# START OF Data listing

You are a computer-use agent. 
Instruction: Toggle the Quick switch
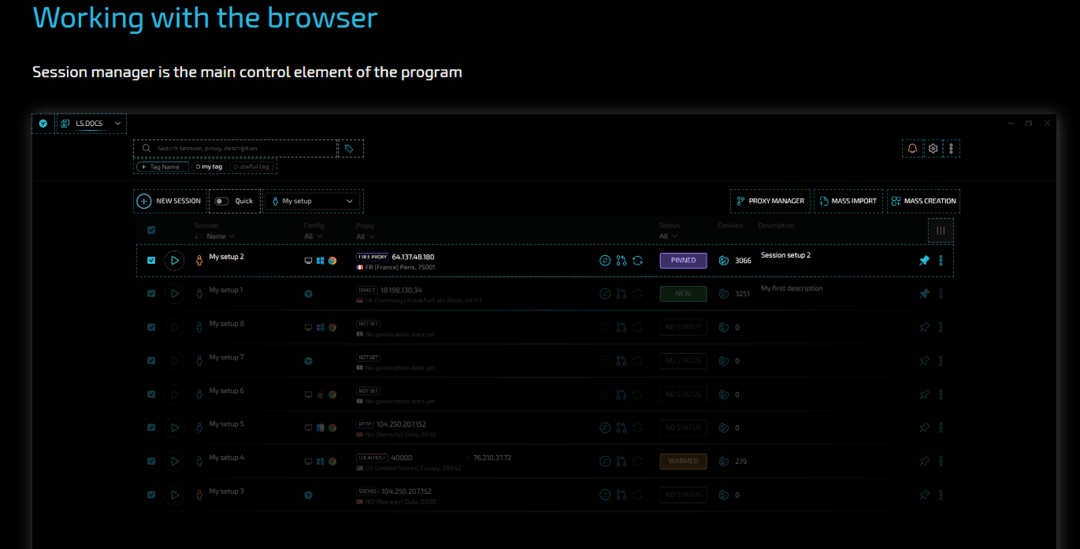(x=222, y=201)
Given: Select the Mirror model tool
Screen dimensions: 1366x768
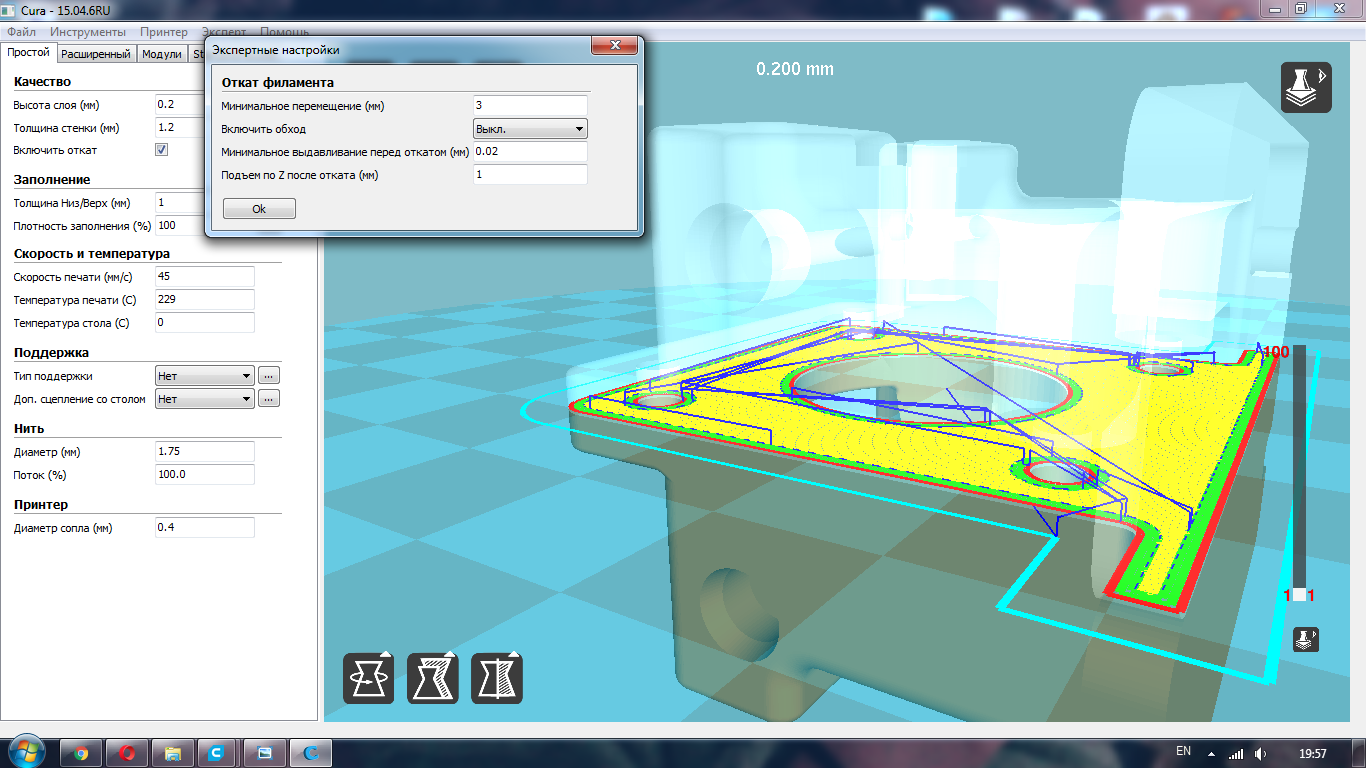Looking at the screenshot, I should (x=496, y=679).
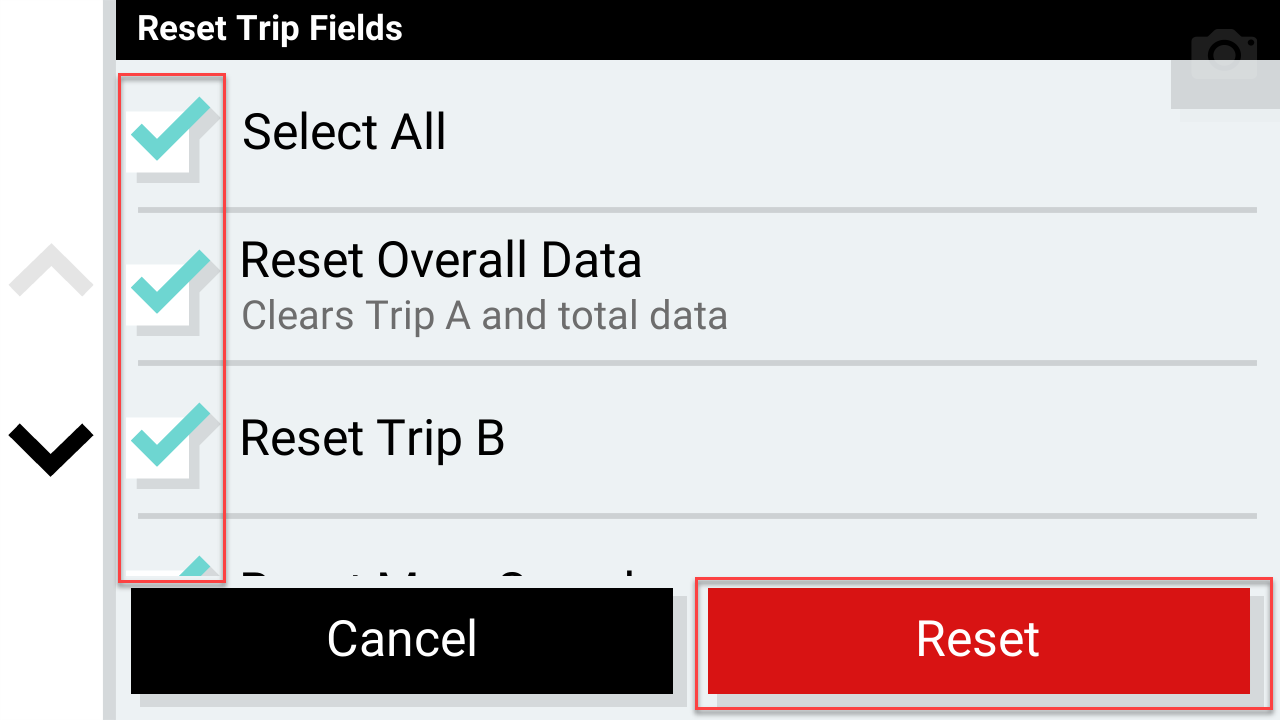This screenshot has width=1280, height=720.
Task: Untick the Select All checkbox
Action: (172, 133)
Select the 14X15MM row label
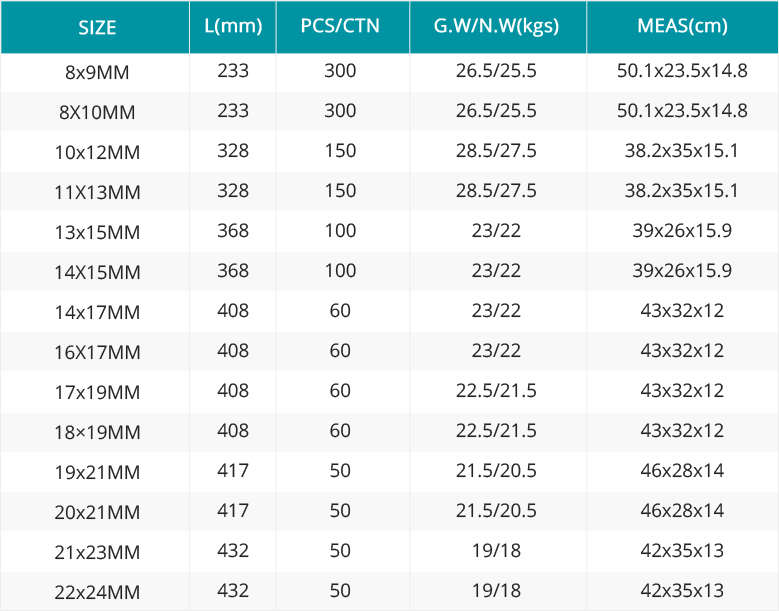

# END OF Data listing
# START OF Data listing

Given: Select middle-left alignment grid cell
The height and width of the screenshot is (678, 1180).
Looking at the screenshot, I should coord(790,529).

# END OF Data listing
# START OF Data listing

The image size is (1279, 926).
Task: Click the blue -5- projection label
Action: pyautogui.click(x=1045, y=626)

# END OF Data listing

- _To do_: From the material above, copy out each line that contains the word "Select".

- _In response_:
Given: Select the Mirror model tool
Task: Untick the Select All checkbox
Select the 14X15MM row label
Given: Select middle-left alignment grid cell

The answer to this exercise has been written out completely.